Pulmonary involvement in systemic disease requires clinicopathological correlation. While the majority of patients will already have a diagnosis of a connective tissue disease before the onset of pulmonary symptoms, a few may not, in which case the features described can be suggestive of an association with a connective tissue disease, prompting the clinician to further work up this possibility. Although there are specific features associated with some of the individual diseases, there are many overlaps; therefore, the exact systemic disease cannot be diagnosed based on lung involvement alone. Common features include a pattern of nonspecific interstitial pneumonia (NSIP) alone or in combination with usual interstitial pneumonia (UIP) and heavy chronic inflammatory infiltrate, often with germinal centers.
Definition
• A chronic autoimmune disease with systemic manifestations, including pulmonary involvement by a variety of pathologies
Clinical features
Epidemiology
• In patients with RA, up to half will have lung disease, about a quarter of which will be clinically significant
• Although RA is more common in women, RA-associated lung disease is more common in men
• Lung disease is more common in RA patients who are also smokers
Presentation
• Lung disease is usually diagnosed in patients with known RA; however, rarely, lung disease can precede other RA manifestations
• Positive serologic test for rheumatoid factor or anti-citrullinated protein antibody
• Shortness of breath and coughing
• Imaging may show ground-glass opacities or reticulonodular pattern on CT
• Lung hyperinflation with dyspnea is suggestive of bronchiolitis obliterans
Prognosis and treatment
• RA patients with lung disease have a worse prognosis than RA patients without lung disease
• RA patients with usual interstitial pneumonia (UIP) or nonspecific interstitial pneumonia (NSIP) patterns have a better prognosis than those patients with idiopathic UIP or NSIP
• Bronchiolitis obliterans has a worse outcome
• Immunosuppressive therapies for RA, including corticosteroids, methotrexate, and azathioprine
Pathology
Histology
• Pleural involvement is common and can include lymphoid aggregates with germinal centers, fibrosis, fibrin deposition associated with effusion, mesothelial hyperplasia, multinucleated giant cells, and rheumatoid nodules
• Parenchymal lymphoid aggregates with germinal centers, especially around airways and along interlobular septa (follicular bronchiolitis)
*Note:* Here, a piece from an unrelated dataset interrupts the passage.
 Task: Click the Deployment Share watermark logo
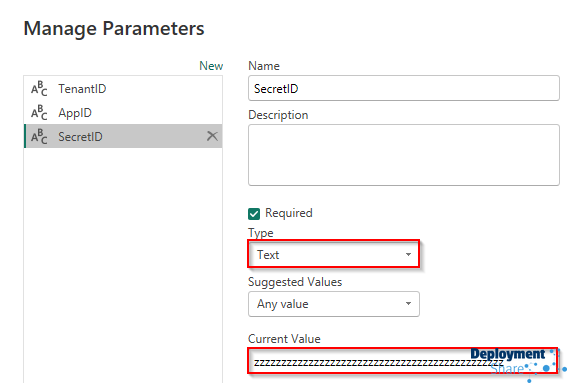(x=518, y=363)
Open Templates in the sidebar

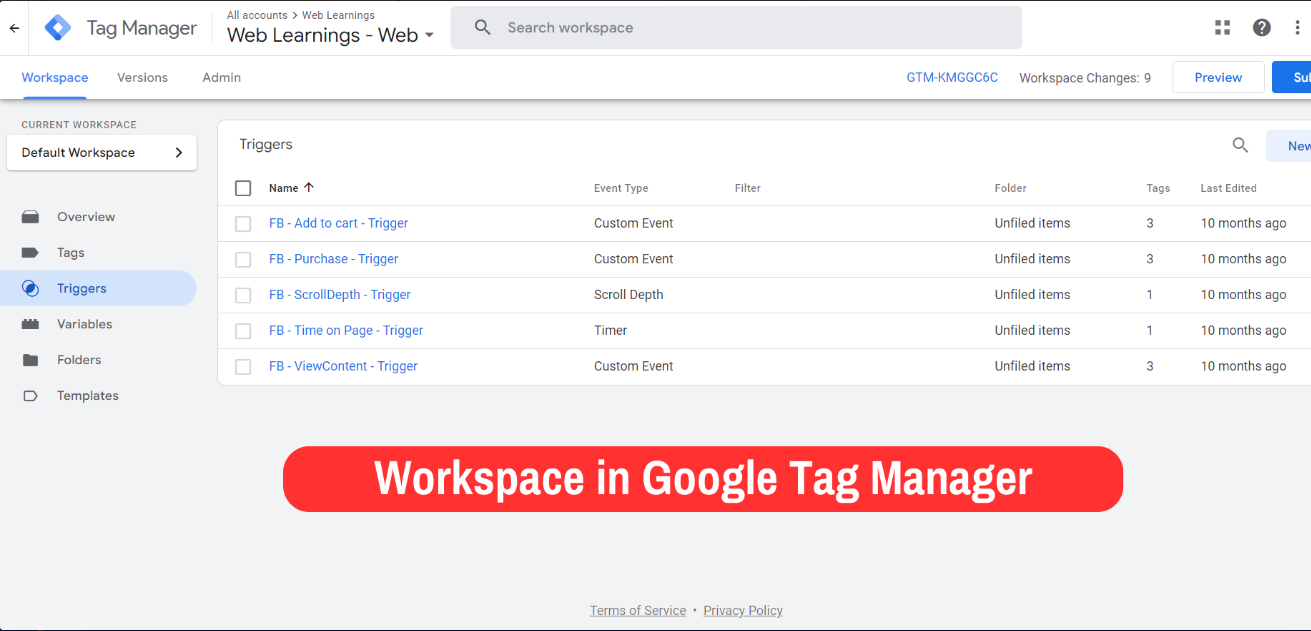[87, 396]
• Chronic lung injury patterns (interstitial fibrosis, lymphoplasmacytic interstitial inflammation [i.e., UIP or NSIP patterns]) with superimposed subacute patterns (organizing diffuse alveolar damage, organizing pneumonia, reactive type II pneumocytes)
• Parenchymal rheumatoid nodules (fibrinoid material with palisading histiocytes) and reactive intrapulmonary lymph nodes may be present
• Other findings may include nonnecrotizing vasculitis, capillaritis, secondary pulmonary hypertensive change, secondary amyloidosis, pulmonary hemorrhage, bronchiolitis obliterans, bronchiectasis, eosinophilic infiltrate, and granulomas
• Look for evidence of superimposed drug reaction or infection
Immunopathology/special stains
• IgM and IgG may be demonstrated in the alveolar septa and capillaries by immunofluorescence, although this is not routinely done
Main differential diagnoses
• Idiopathic interstitial pneumonias (UIP, NSIP, organizing pneumonia): should not have prominent lymphoid aggregates with germinal centers and pleural involvement
• Lung disease associated with other connective tissue diseases
• Hypersensitivity pneumonitis
• Other causes of follicular bronchiolitis
• Wegener granulomatosis: c-ANCA positive in 90%; correlates with clinical presentation
Fig 1 Rheumatoid arthritis. Areas of fibrosis with lymphoid aggregates, bronchial metaplasia, and mucostasis, consistent with UIP are present in this patient with RA.
Fig 2 Rheumatoid arthritis. Hyaline membranes indicative of diffuse alveolar damage are present in other sections from the same patient.
Fig 3 Rheumatoid arthritis. This pulmonary rheumatoid nodule has central neutrophils and fibrin surrounded by palisading histiocytes. Wegener granulomatosis would be in the differential diagnosis.
Fig 4 Rheumatoid arthritis. Pleural involvement in this case of RA consists of lymphoid aggregates, fibrosis, mesothelial hyperplasia, and fibrin deposition.
Fig 5 Rheumatoid arthritis. Follicular bronchiolitis is prominent in this 14-year-old with juvenile RA and pulmonary fibrosis.